Stored items:
== == ==

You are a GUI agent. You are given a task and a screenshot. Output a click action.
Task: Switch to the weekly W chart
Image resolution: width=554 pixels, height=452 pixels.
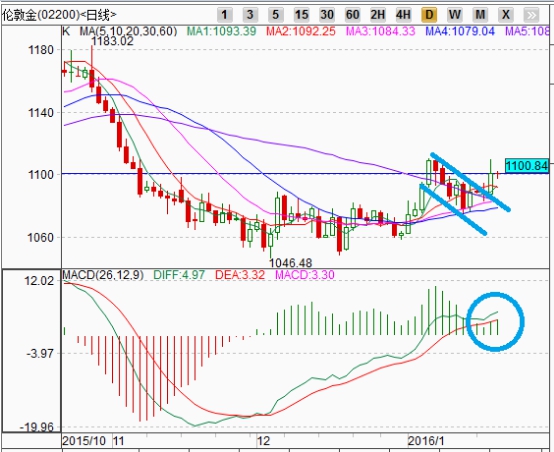coord(454,15)

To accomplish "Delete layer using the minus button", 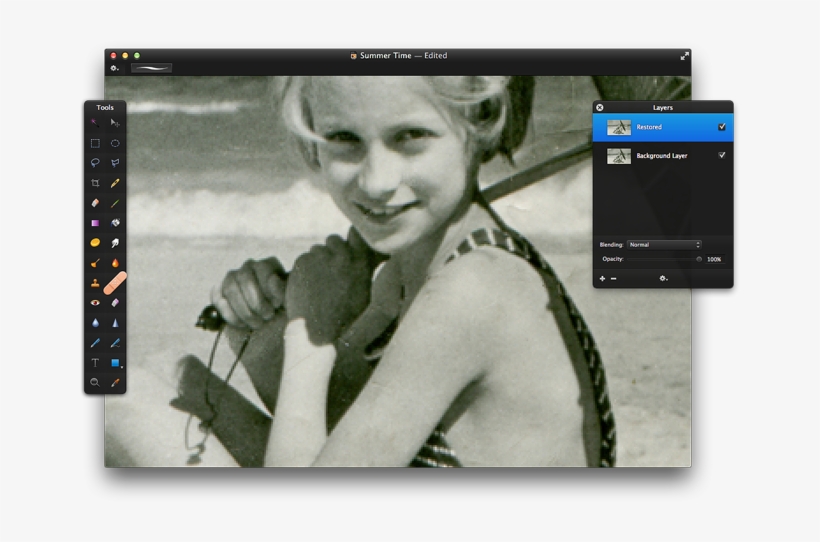I will (x=613, y=279).
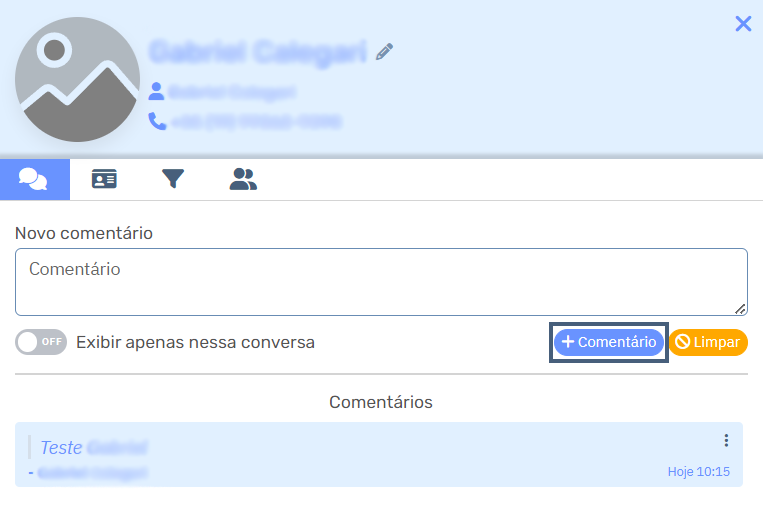Image resolution: width=763 pixels, height=506 pixels.
Task: Switch to the contact card tab
Action: coord(104,179)
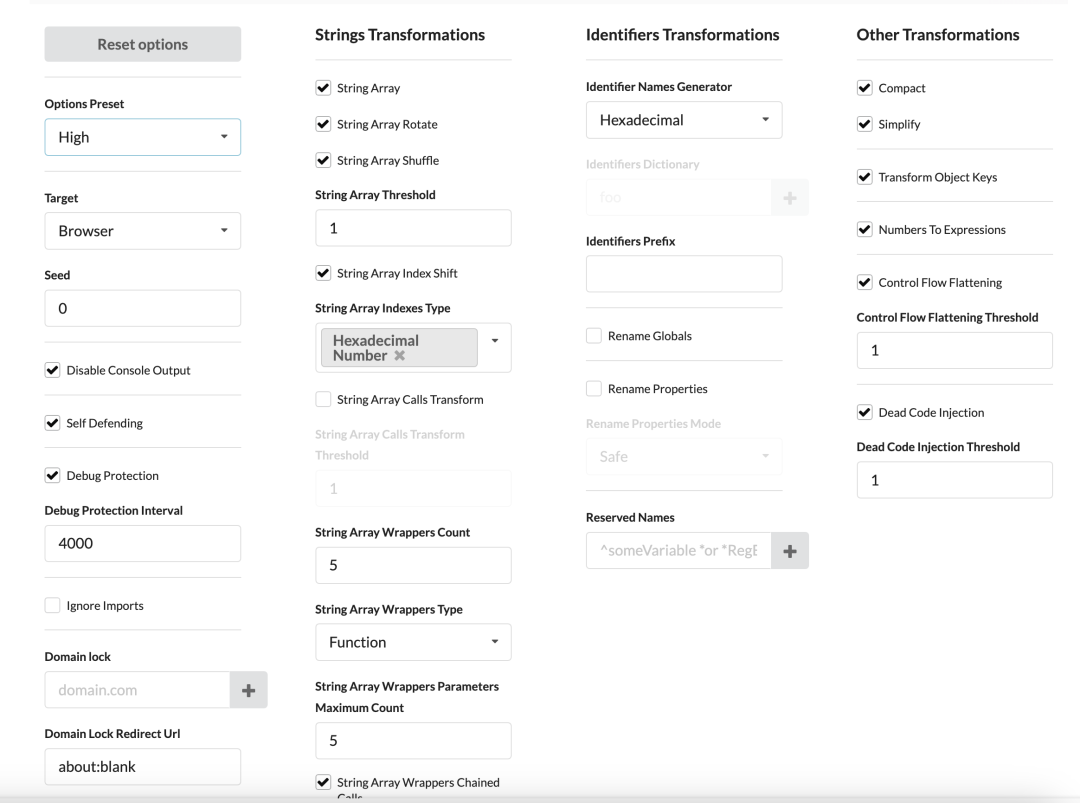Expand the Target dropdown

(x=143, y=231)
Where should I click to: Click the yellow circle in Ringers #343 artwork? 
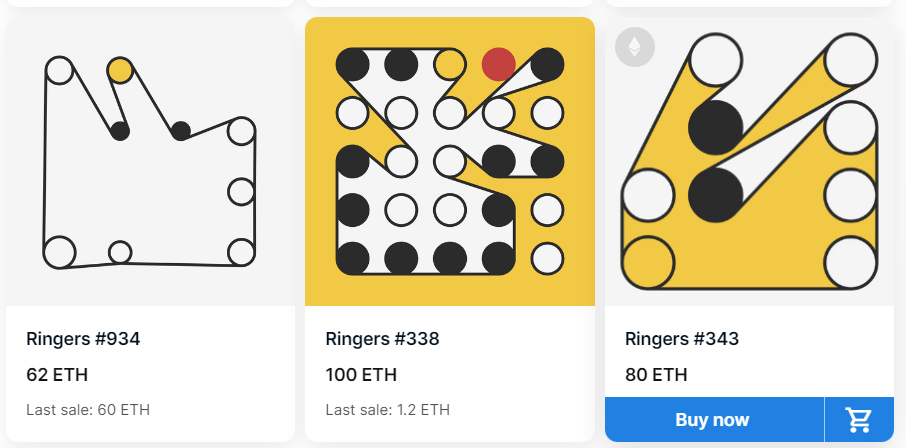pos(648,262)
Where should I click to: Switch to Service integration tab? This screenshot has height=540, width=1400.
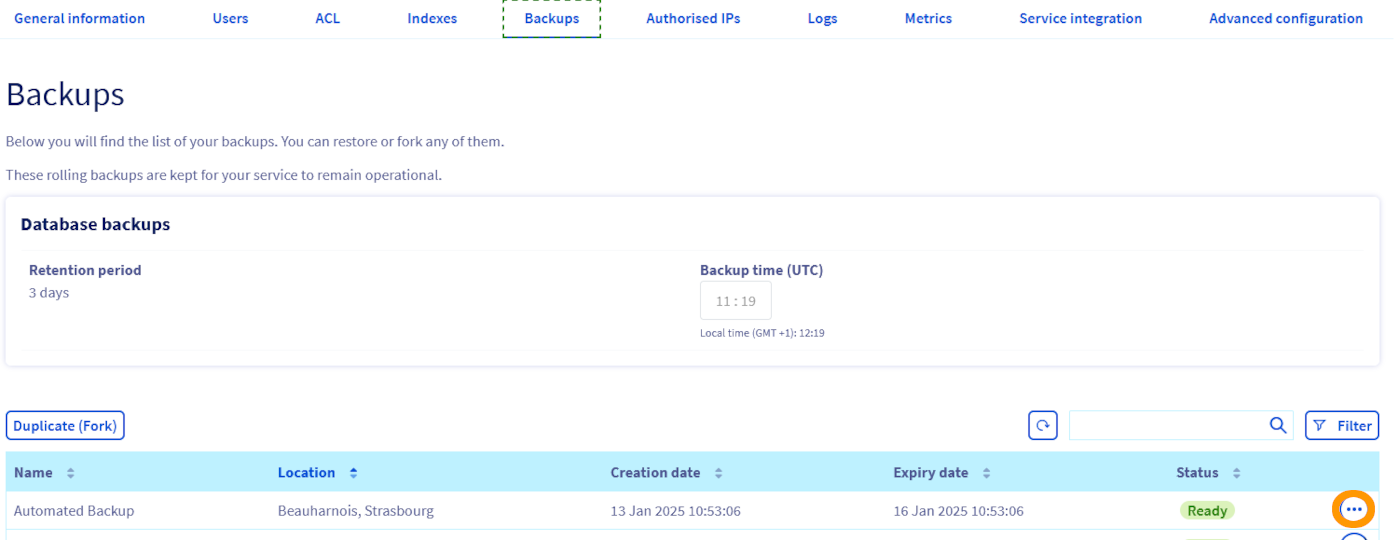pyautogui.click(x=1080, y=18)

== == ==

WHAT YOU NEED TO DO:
Nothing but the lines from the line containing "Where should I click to: Click" to the end of the records above should be repeated, exactly and with every picture omitted.

EXERCISE OUTPUT:
Where should I click to: Click the yellow circle in Ringers #343 artwork? 
pos(648,262)
Where should I click to: Switch to Service integration tab? This screenshot has height=540, width=1400.
pyautogui.click(x=1080, y=18)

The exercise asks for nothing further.